Und die jungen Musiktalente danken Johannes' Einsatz, was den jungen Familienvater spürbar rührt. "Ich finde bei den Kids spitze, dass sie jede Hilfe aufsaugen wie ein Schwamm. Jede Form von Input finden sie toll und das macht mir enormen Spaß. Bei Erwachsenen stelle ich mir das schwieriger vor. Jemand, der Mitte 30 ist und etwas schon sein Leben lang auf eine gewisse Art macht, ist schwieriger zu coachen. Das ist wie beim Golfschwung: Wenn du den seit 30 Jahren so machst, dann haben sich unter Garantie schon einige Fehler eingeschlichen. Bei einem Kind, das zum ersten Mal einen Schläger in der Hand hat, geht es viel einfacher, ihm die richtige Technik beizubringen."

Eine schöne Sache, geht es jetzt im Sommer zu zahlreichen Festival-Auftritten. Heinz Strunk beschrieb die Zeit vor einem Auftritt in seiner Mucker-Bibel "Fleisch ist mein Gemüse" als die "bleierne Zeit", absolut nutzlose Stunden irgendwo in der Einöde. Liegen Golftaschen im Tourbus, sieht die Sache allerdings schon ganz anders aus. "Festivals spielen wir im Sommer, wenn hoffentlich gutes Wetter herrscht. Wir fahren mit dem Bus über Nacht, sind meistens gegen zehn Uhr morgens auf dem Gelände. Unsere Crew baut dann auf, und da wir in der Regel erst abends auftreten, bleibt eine Menge Zeit für Golf. Ich habe meine Golf-App auf dem Handy, lass mich kurz orten und dann fragen wir den Veranstalter, ob er uns ein Auto leihen kann. ,Was? Ihr wollt Golf spielen?', heißt es dann noch oft, aber ich meine dann: ,Ja, Golf spielen wollen wir.' In den Clubs finden sie es meistens sehr cool, wenn auch mal 'ne Band vorbeischaut. So haben wir oft lustige Nachmittage, bevor es abends auf die Bühne geht."
Mit dieser Methode des Zeittotschlagens auf dem Golfplatz hat es Johannes bis zum Bogey-Golfer gebracht. "An guten Tagen, aber manchmal auch ein bisschen besser", wie er seine Spielstärke bescheiden einschätzt.
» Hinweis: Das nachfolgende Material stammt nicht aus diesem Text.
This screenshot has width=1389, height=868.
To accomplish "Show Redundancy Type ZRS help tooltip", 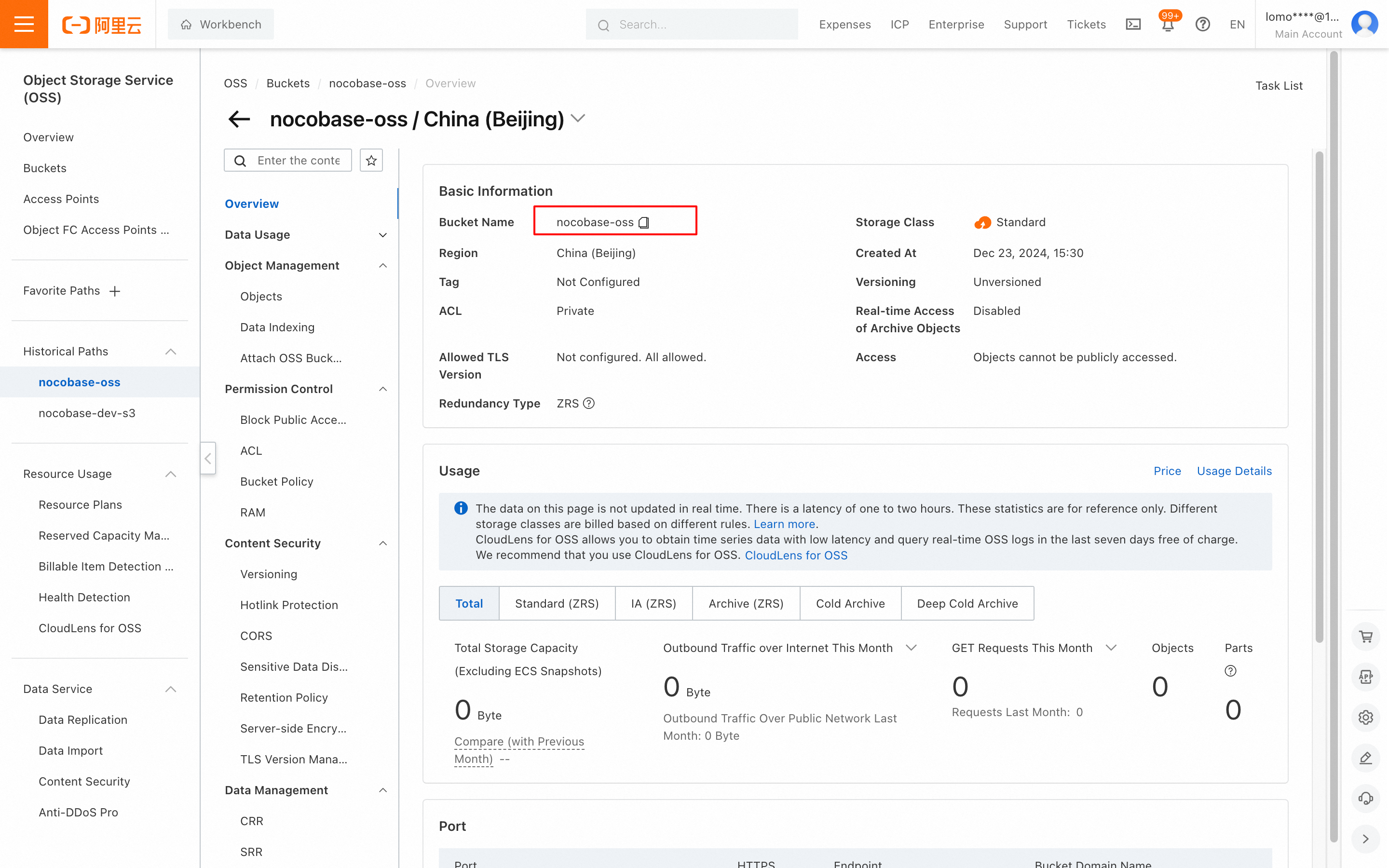I will tap(589, 404).
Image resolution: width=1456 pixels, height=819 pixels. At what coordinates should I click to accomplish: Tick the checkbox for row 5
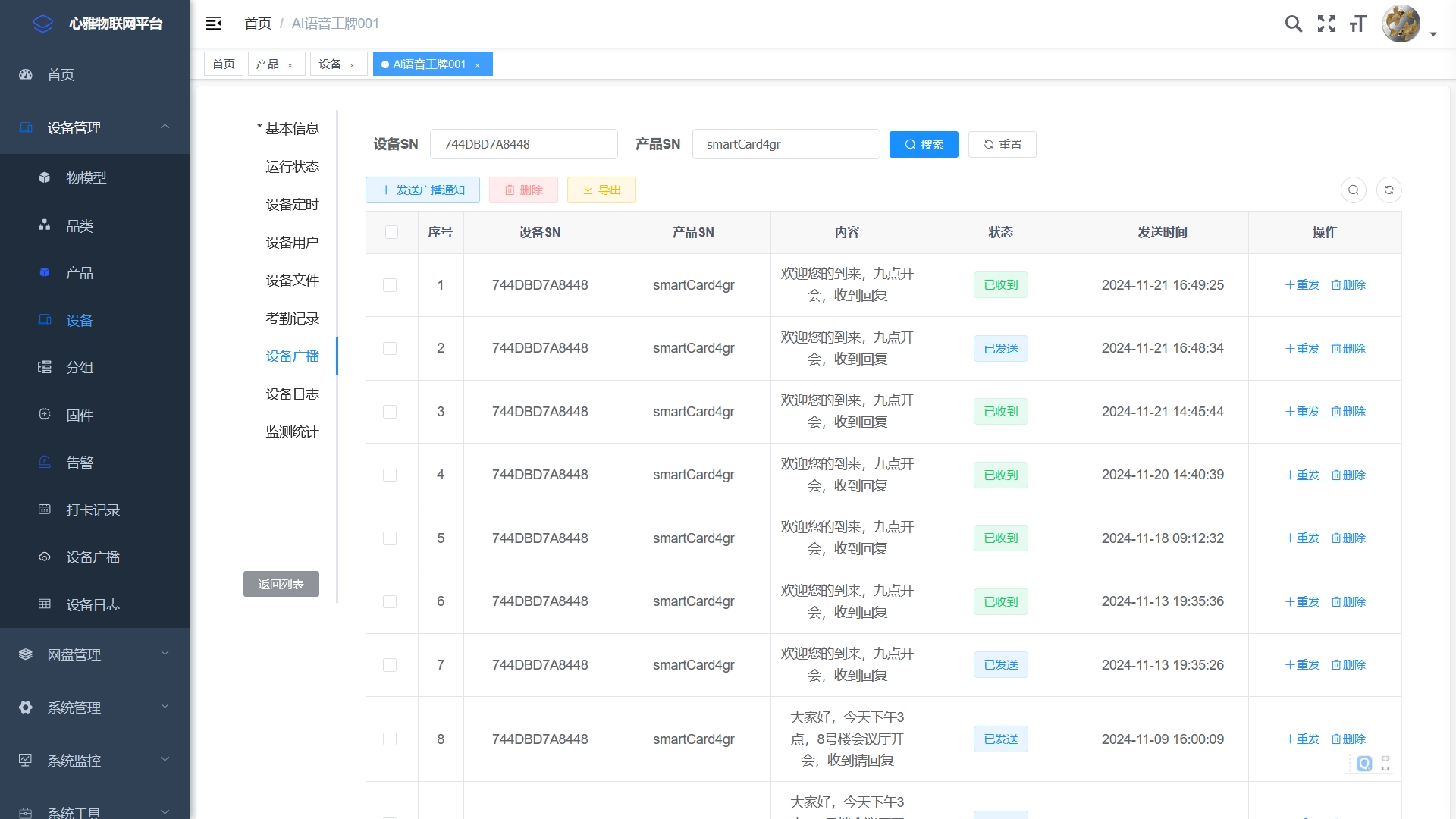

Unser abschließendes Pitch-Duell auf eines der Zielnetze der "Golf Lounge" sieht dann jedoch mehr nach Platzreifekurs als nach Single-Handicaps aus. Kein einziger Ball will seinen Weg ins nicht gerade kleine Ziel finden, egal was wir als Wetteinsatz ausrufen. Als nach nicht enden wollenden Versuchen endlich der Einäugige unter uns beiden Blinden das Netz trifft und es einen Sieger gibt, der sich was schämen sollte, verabschieden wir uns demütig, ohne noch einmal den Wetteinsatz zu erwähnen.
"Was Pete Doherty jetzt wohl macht?", frage ich mehr mich selbst als die Runde. "Keine Ahnung. Aber ich bin mir ziemlich sicher, dass er nicht an seinem Golfschwung feilt", lacht Johannes und fährt vom Parkplatz. Er muss schließlich noch eine rote Fender zurückbringen.